If I look at I/T stories alone, what I see it that for the last five years, my sibcest stories get a lot more comments then my mom/son stories. This is true in almost every case, and the differences are often a factor of three; a mom/son story might get 7-8 comments and a sibcest story will get 21-24 comments.

If it's significant, you should be able to.

It's easy enough to look at LW and see that the comments have dropped off significantly since the queue was introduced. Without the immediate triggers and immediate gratification of responding to them, a segment of the readership has slowed or stopped commenting, and it's had a discernable impact.

You can also look through and see that the increase in favorites through the late '00s and early teens didn't have much of an impact on the number of comments in Incest or LW, compared to most other categories. The favorites kept rising there, but the comments kept coming. In most other categories, the number of favorites and comments flipped over the course of five years or so.

If noise can mask it, then it's little more than noise itself.
 
IIf noise can mask it, then it's little more than noise itself.

Noise may not just mask it. It could create trends that aren't really there. If, a couple years ago, I switched from writing sibcest stories to writing mom/son stories, then I could document a sudden plunge in comments.

That plunge could be completely unique to me, but I might argue about its sweeping importance until I'm red in the face.
 
Just take a look at LIT's own top list for the most read German stories; you will find hardly anything from the last few years there in the "All time" list, and the difference in views to the "Last 12 months" list is quite impressive.

The most read stories on the English side are much the same. I see a few '11 and a '13 in a quick scan.

The views have undoubtedly declined, but I honestly think that's a matter of implementing new bot filters that are removing some garbage that used to get through, because that changed rapidly ( practically overnight ) a few years ago, and has remained fairly consistent since. It's down about 30-40% from where it was... Whenever that was. Maybe '14 or '15? That feels about right.

A small sample on comments and favorites, but looking through them, they at least make a reasonable argument for further research. Number of pages ( 3 vs. 7 for swriter ) could have an impact, but I don't know how German readers react to length or the assorted couplings in order to determine whether those are mitigating or exacerbating factors. It's entirely possible that Father/Daughter does far better than Mother/Son on the German side, where it's a flip on the English side. No clue.

MixedPickles provides an interesting possibility by having ( what I assume is ) an identical illustrated incest story in both German and English. That provides a little context on comparing the two sides. The difference between his early work in incest and post-queue group sex is less conclusive if the categories have the same trend lines as the English side.

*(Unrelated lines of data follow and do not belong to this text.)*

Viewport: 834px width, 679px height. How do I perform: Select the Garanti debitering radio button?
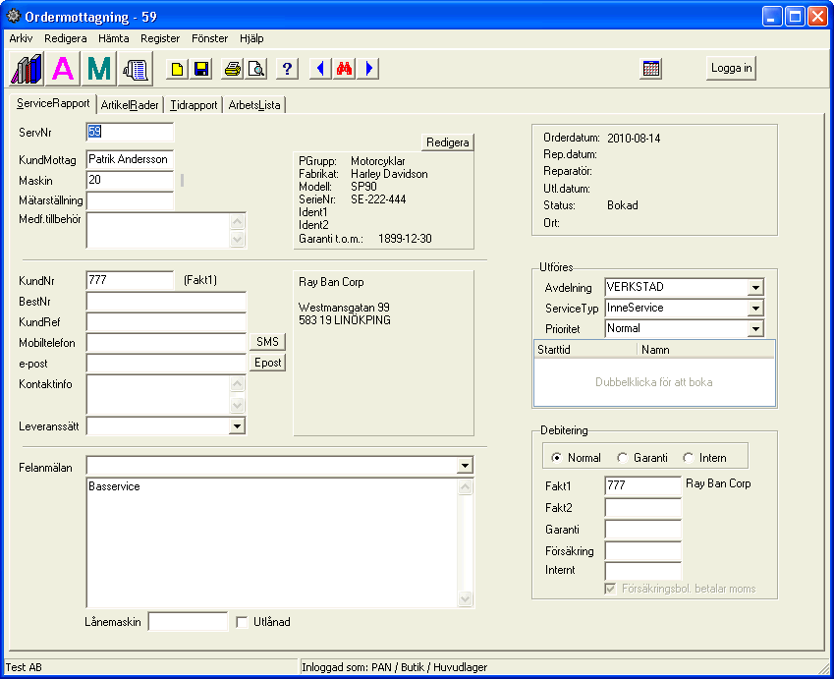623,458
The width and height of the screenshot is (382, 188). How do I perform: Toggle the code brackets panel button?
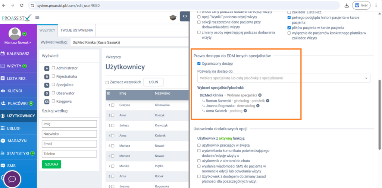pos(185,17)
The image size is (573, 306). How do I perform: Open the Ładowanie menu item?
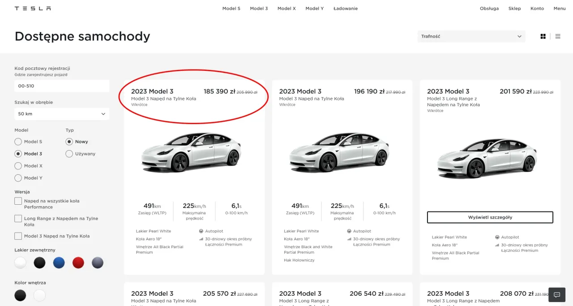coord(345,8)
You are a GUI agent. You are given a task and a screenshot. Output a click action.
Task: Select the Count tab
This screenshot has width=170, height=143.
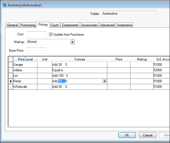coord(54,25)
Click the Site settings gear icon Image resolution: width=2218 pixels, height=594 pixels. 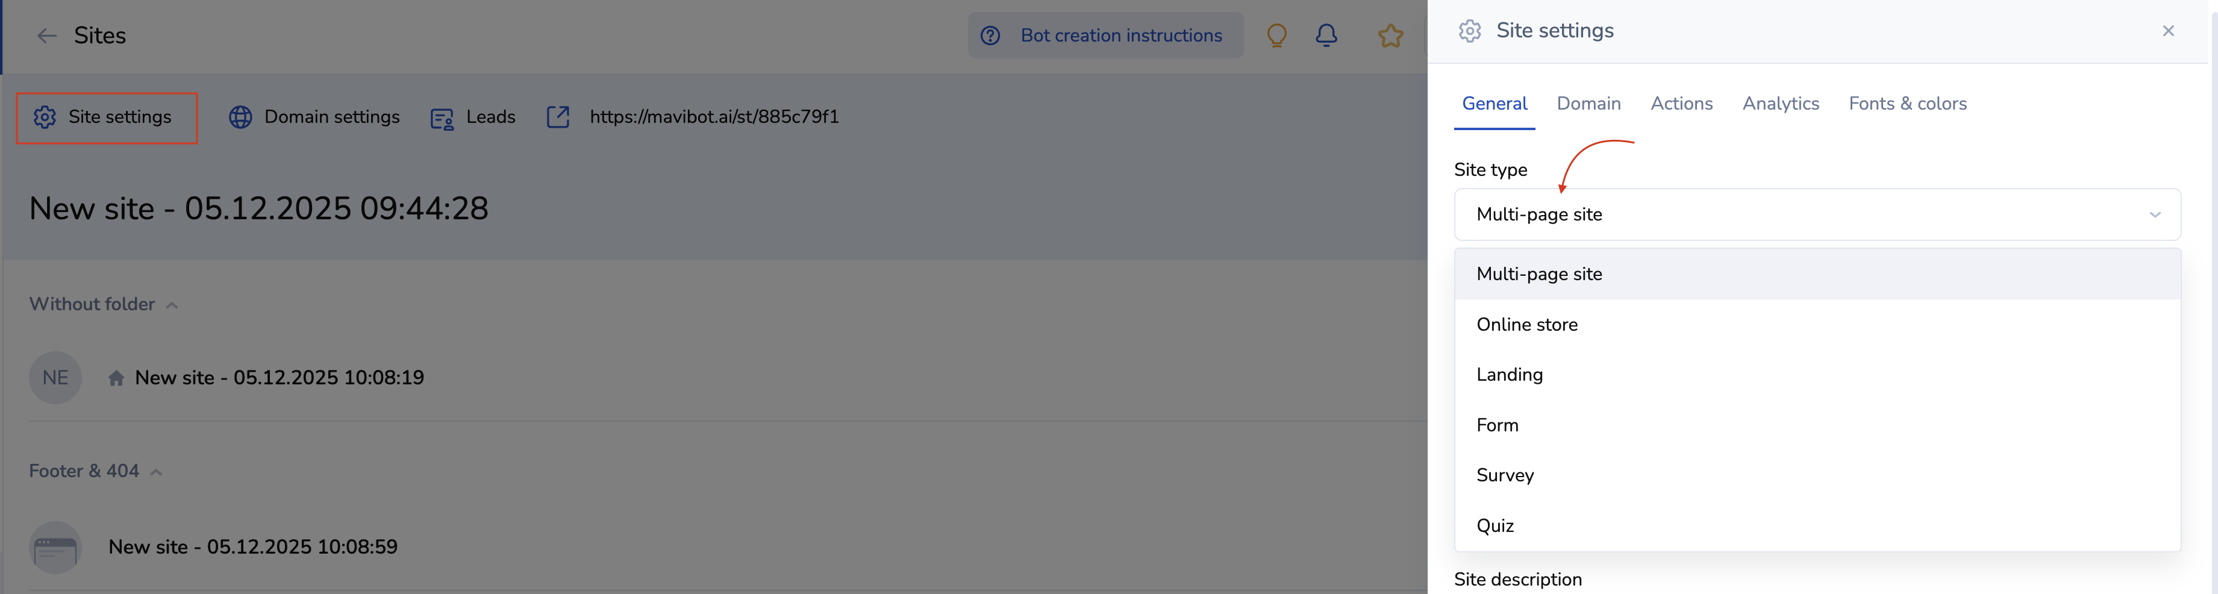[x=45, y=117]
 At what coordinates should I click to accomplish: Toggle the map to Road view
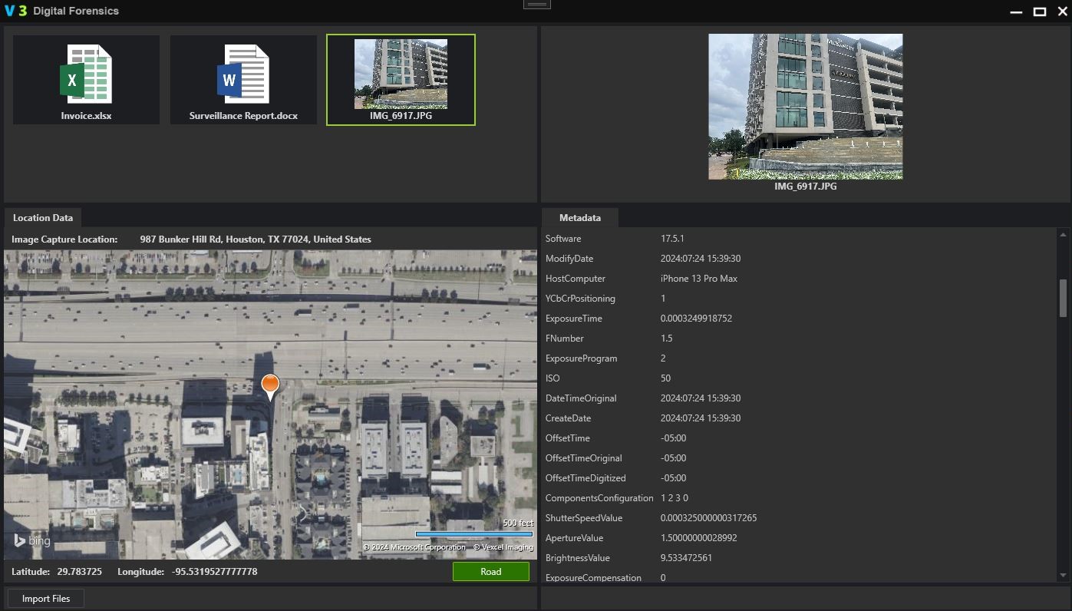(x=490, y=572)
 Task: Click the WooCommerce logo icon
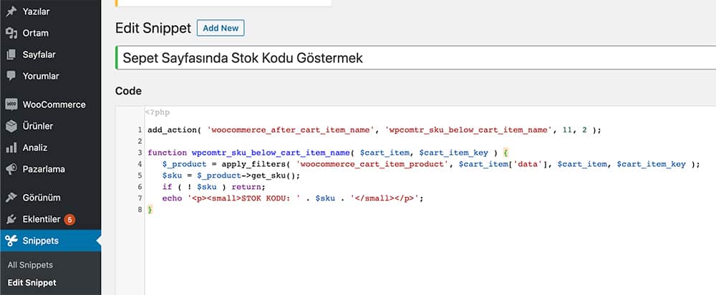(11, 105)
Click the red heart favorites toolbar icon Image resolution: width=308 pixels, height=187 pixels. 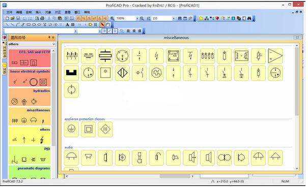(x=217, y=18)
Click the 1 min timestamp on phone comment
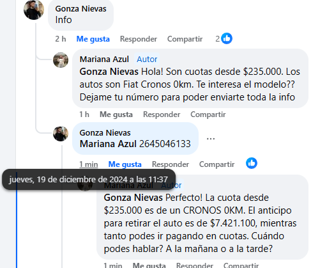 (89, 164)
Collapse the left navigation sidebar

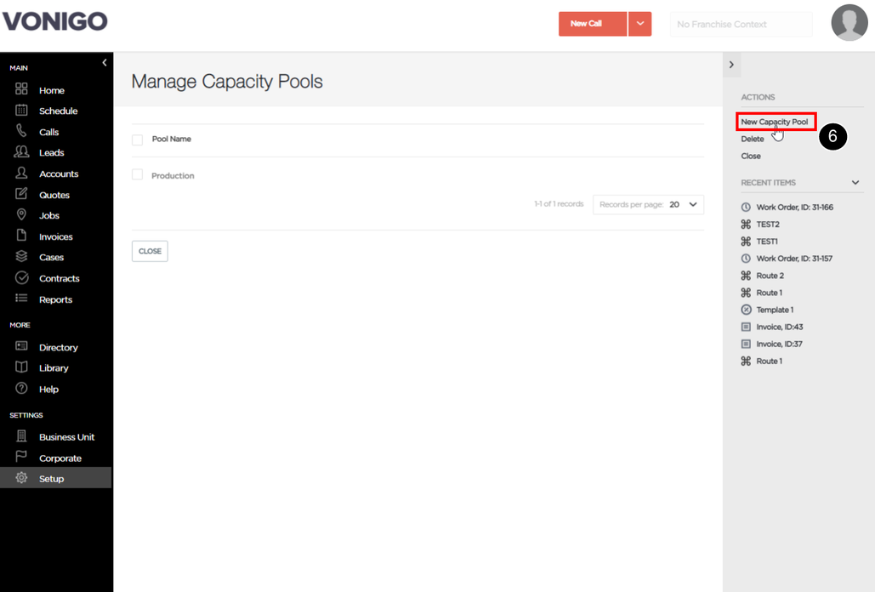105,63
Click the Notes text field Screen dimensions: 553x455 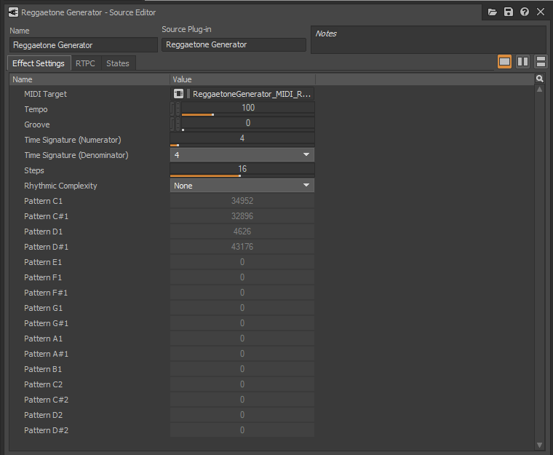click(428, 39)
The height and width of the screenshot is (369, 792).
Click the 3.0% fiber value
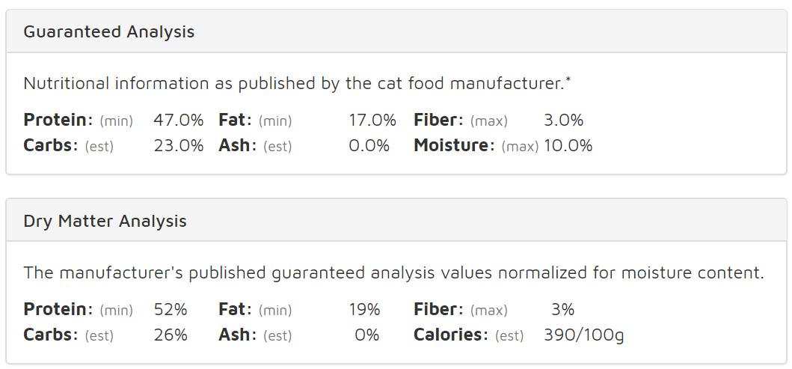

It's at least data that can be seen in black and white, and other German authors/readers could use as a basis to provide more or research themselves. Most of us outside that community would be simply guessing, unless the trends run exactly the same as they do on the English side.
 
RVC stands for Read, Vote, Comment. It's a culture of authors reading the work of other authors, voting, and commenting. Often, upon getting an RVC, you would seek out something from that author to return the favor. In contests, it would be their contest offerings.

Thank you. I don't know from any of that. I like to write my stories and I post them. Hopefully people will read them and like 'em. That's all.
 
Noise may not just mask it. It could create trends that aren't really there. If, a couple years ago, I switched from writing sibcest stories to writing mom/son stories, then I could document a sudden plunge in comments.

That plunge could be completely unique to me, but I might argue about its sweeping importance until I'm red in the face.

You're acting as if it's impossible to tell apples from oranges.

Silence is Goldwyn. 03/21. Non-contest. 2 pages. Mature. From the younger guy's perspective. Former teacher and virgin. 4.66 on 1.1k votes, 40.3k views, 20 comments, 82 Favs.

Hooters. 07/18. Non-contest. 3 pages. Mature. From the younger guy's perspective. More mature and experienced protagonist. 4.62 on 912 votes, 41.6k views, 13 comments, 49 favs.

There are still variables there, but they have enough in common to make them a reasonable comparison. Hit enough data points like that, and it's easy enough to build a dataset. You can also see by the views and vote totals that the newer story was more popular. So, you adjust for that, and guess what? The lower number of comments and favorites on the older story make sense. So, it's a wash rather than "evidence" that comments and favorites are increasing.

Let's throw in a couple more.

Golden Rolls. 05/20. Contest. <1 page. Mature. From the older man's perspective. Mutual masturbation only. 4.59 on 577 votes, 26.1k views, 12 comments, 37 favorites.

A Belated Gift. 01/20. Non-contest. 2 pages. Mature. From the older man's perspective. Helping out young neighbor, full on sex. 4.67 on 975 votes, 36.9k views, 13 comments, 58 favorites.

Old Man Winter. 12/19. Non-contest. 2 pages. Mature. From the older man's perspective. Helping out a traveler, full on sex. 4.63 on 785 votes, 33.1k views, 12 comments, 47 favorites.

Hung by the Chimney. 12/19. Contest. 2 pages. Mature. From the older woman's perspective. A little shy. 4.71 on 927 votes, 88.9k views, 21 comments, 107 favorites.

Quick N' Dirty Fix. 09/19. Non-contest. 2 pages. Mature. From the older woman's perspective. A little shy. co-worker. 4.53 on 474 votes, 124.7k views, 4 comments, 36 favorites.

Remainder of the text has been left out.